For this exercise, please return exactly the line containing "You are a computer-use" and each line after it through the end of the records, with no pictures included.
DATA SHOWN START
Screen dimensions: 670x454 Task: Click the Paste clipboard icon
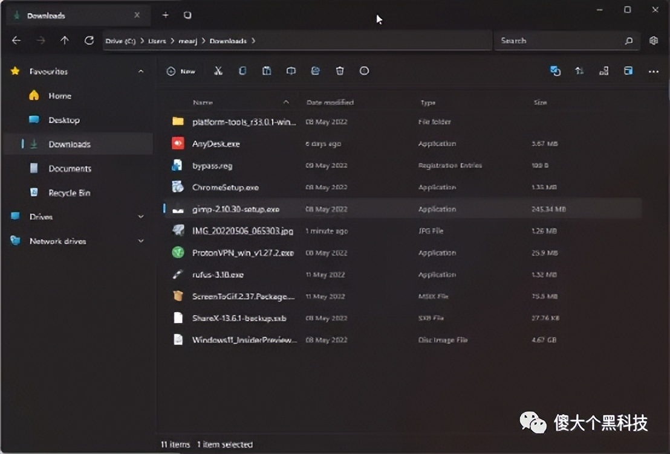coord(267,71)
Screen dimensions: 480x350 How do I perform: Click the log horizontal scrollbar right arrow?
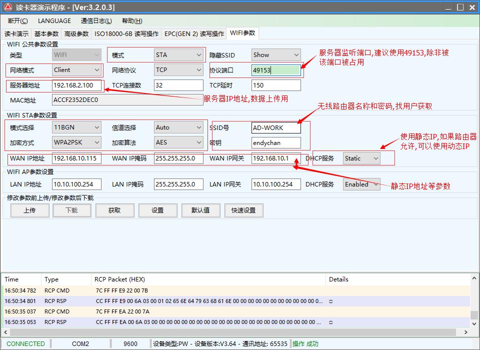point(466,332)
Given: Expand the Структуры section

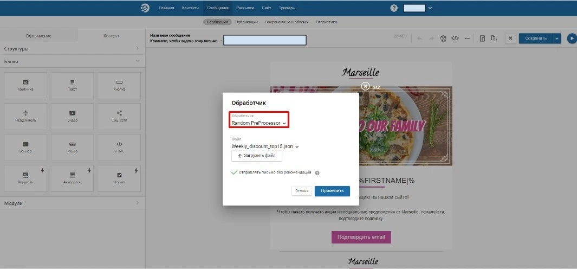Looking at the screenshot, I should pyautogui.click(x=72, y=49).
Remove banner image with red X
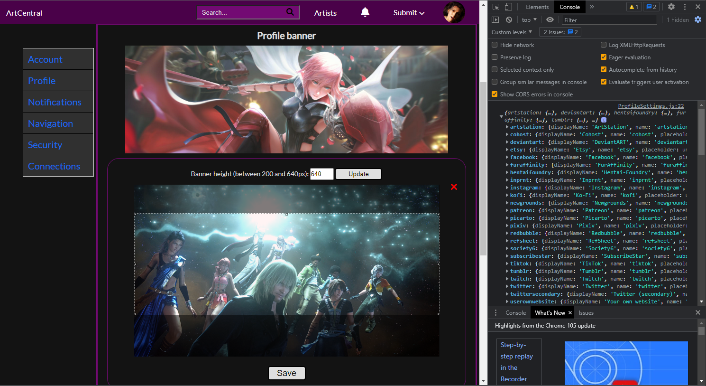Screen dimensions: 706x386 (454, 187)
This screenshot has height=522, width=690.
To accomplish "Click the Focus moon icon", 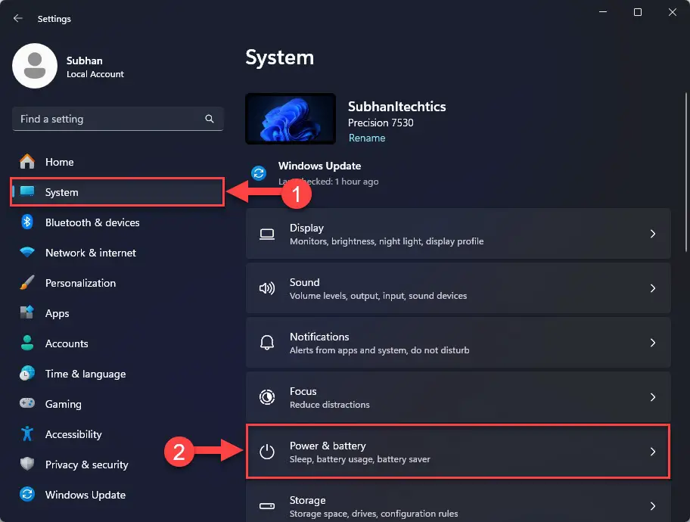I will coord(266,397).
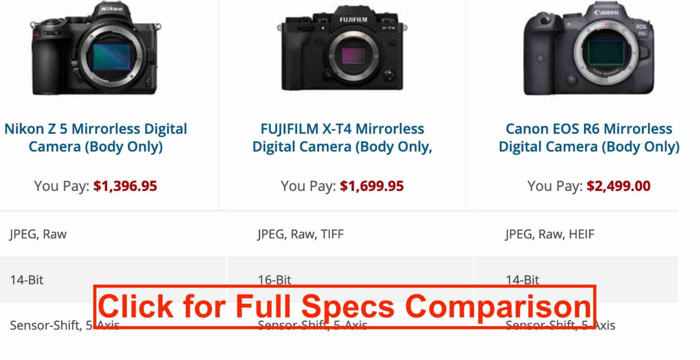Click the 'You Pay:' label under the Canon EOS R6
Viewport: 700px width, 360px height.
pos(555,186)
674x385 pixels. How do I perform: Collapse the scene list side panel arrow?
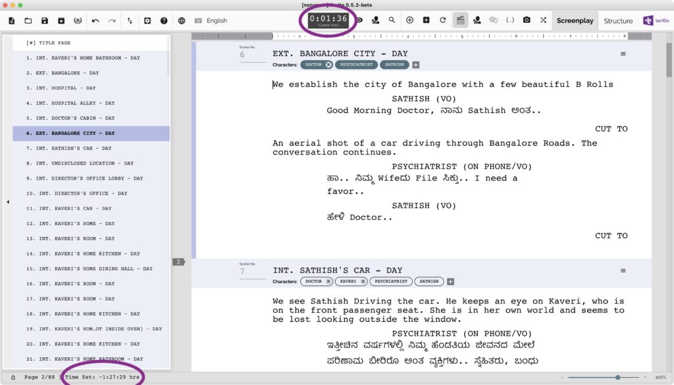(x=8, y=202)
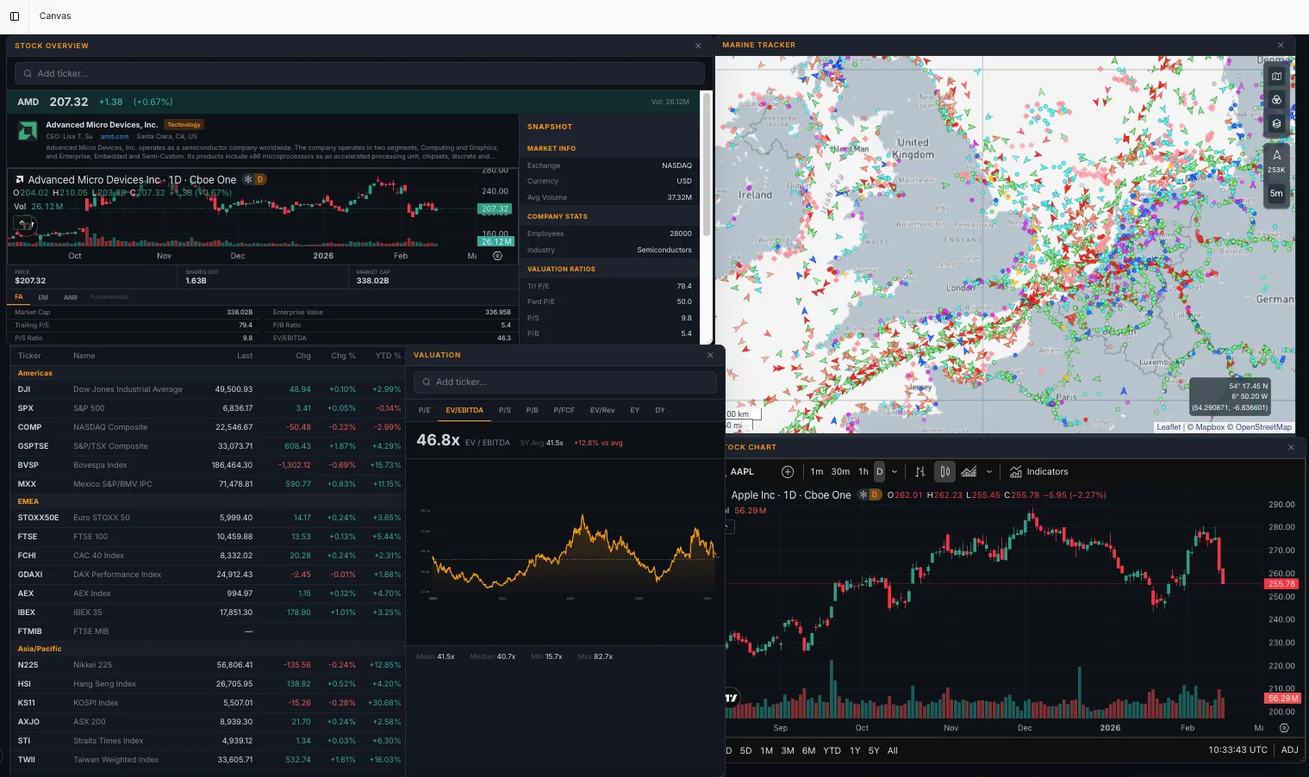The image size is (1309, 777).
Task: Select the OHLC bars chart style icon
Action: tap(919, 471)
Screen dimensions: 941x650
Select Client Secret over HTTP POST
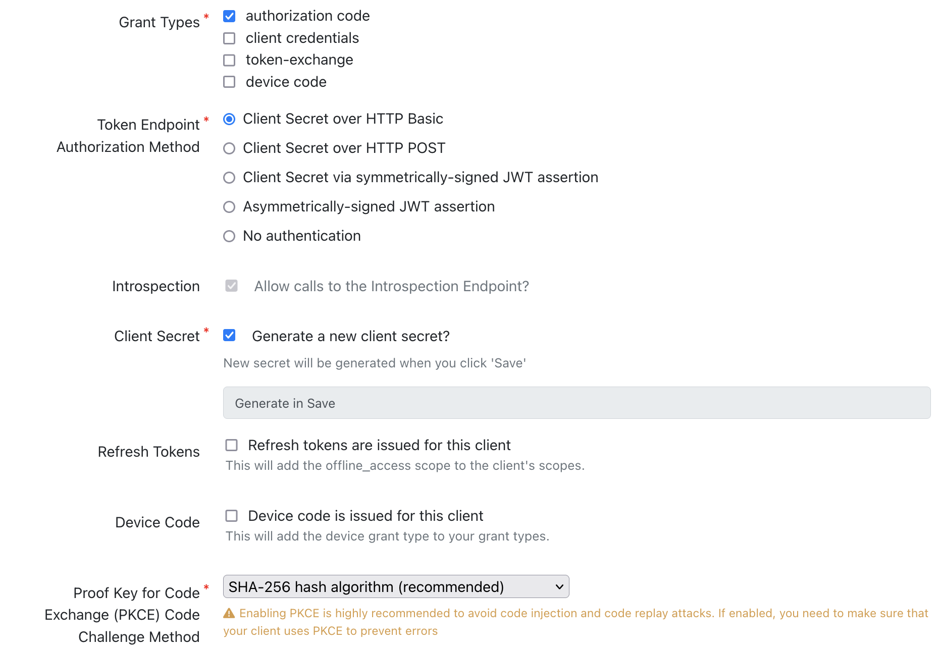(229, 148)
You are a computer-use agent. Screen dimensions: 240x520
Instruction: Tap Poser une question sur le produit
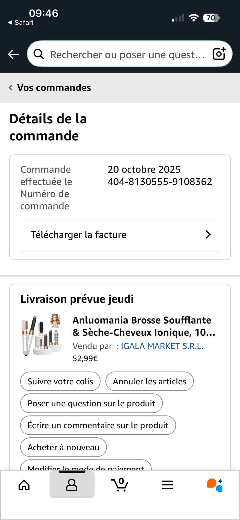(91, 403)
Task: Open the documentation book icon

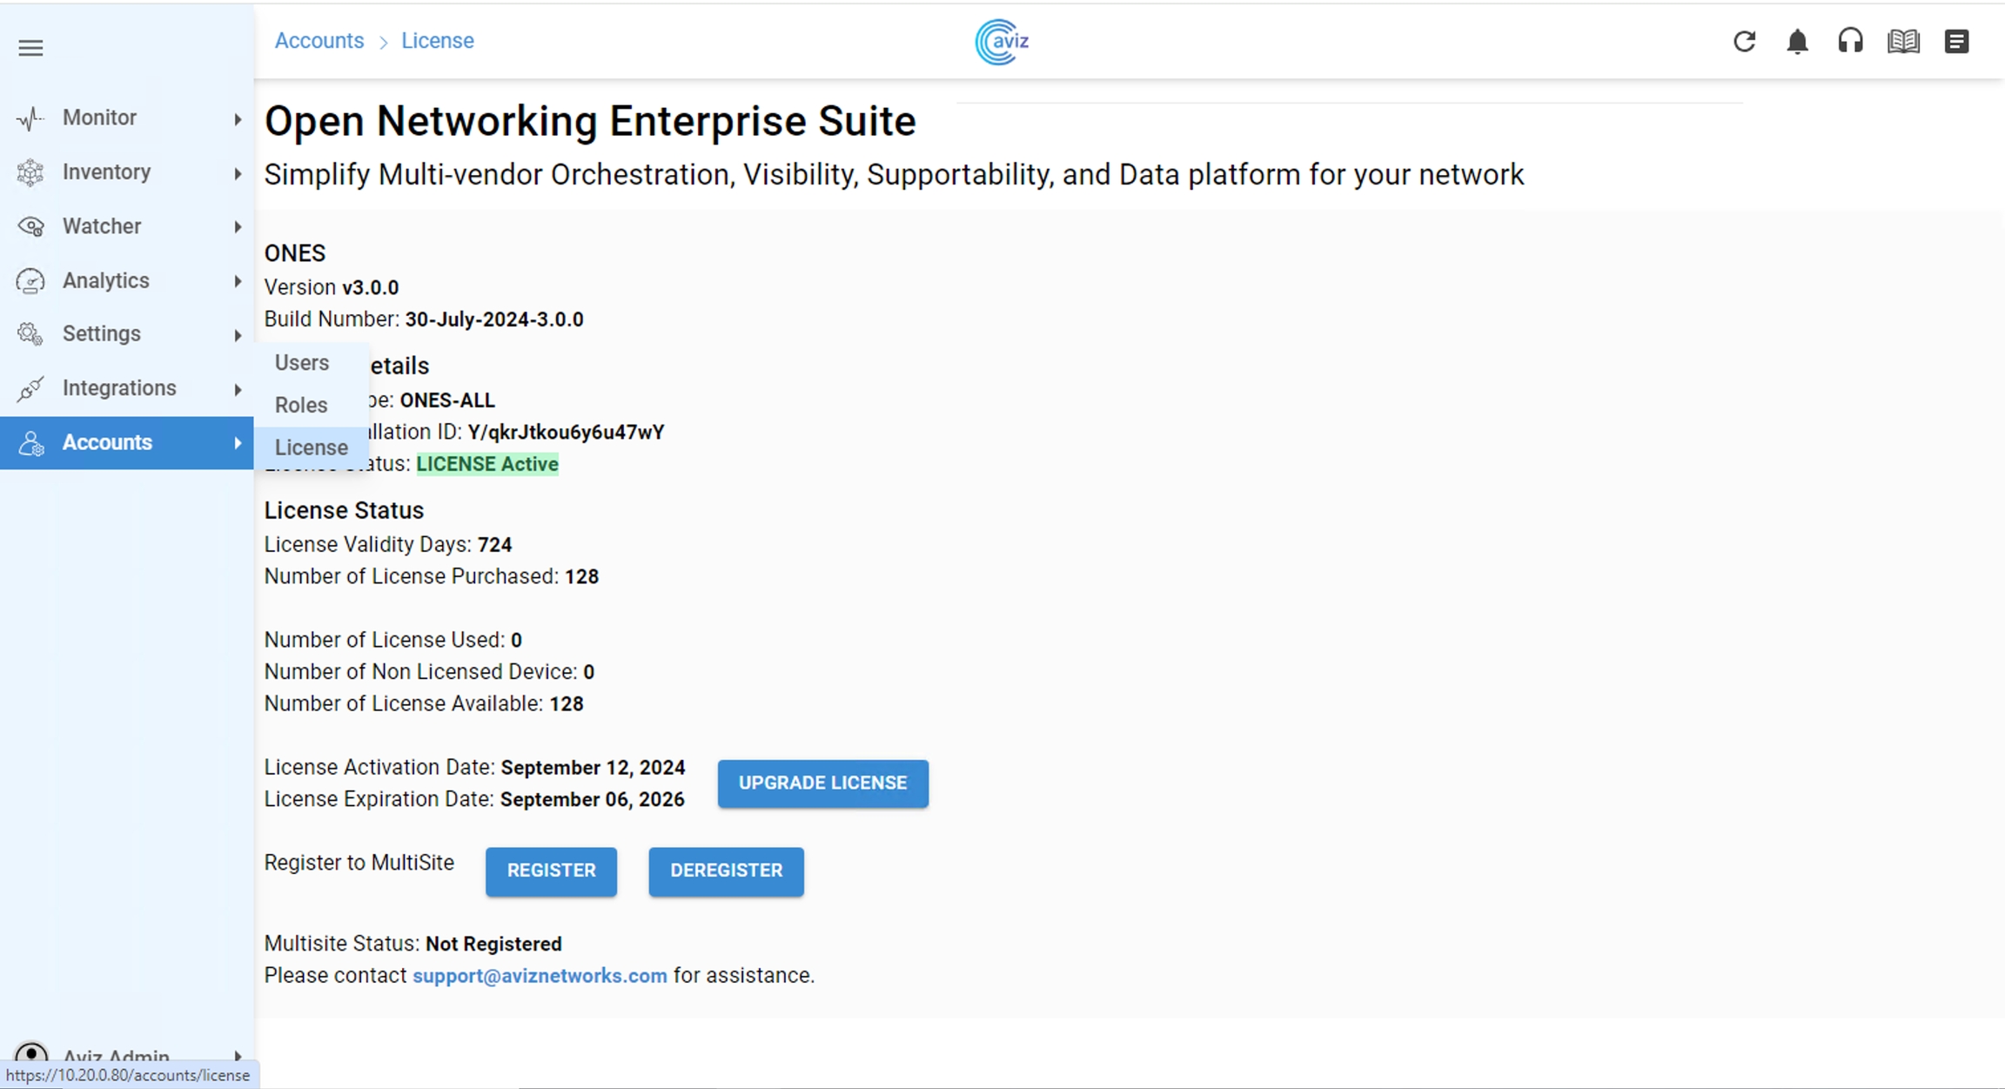Action: pos(1903,41)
DATA SHOWN END
### PROBLEM SOLUTION
You are a computer-use agent. Screen dimensions: 240x520
Instruction: Tap Poser une question sur le produit
(91, 403)
Task: Open the documentation book icon

Action: pos(1903,41)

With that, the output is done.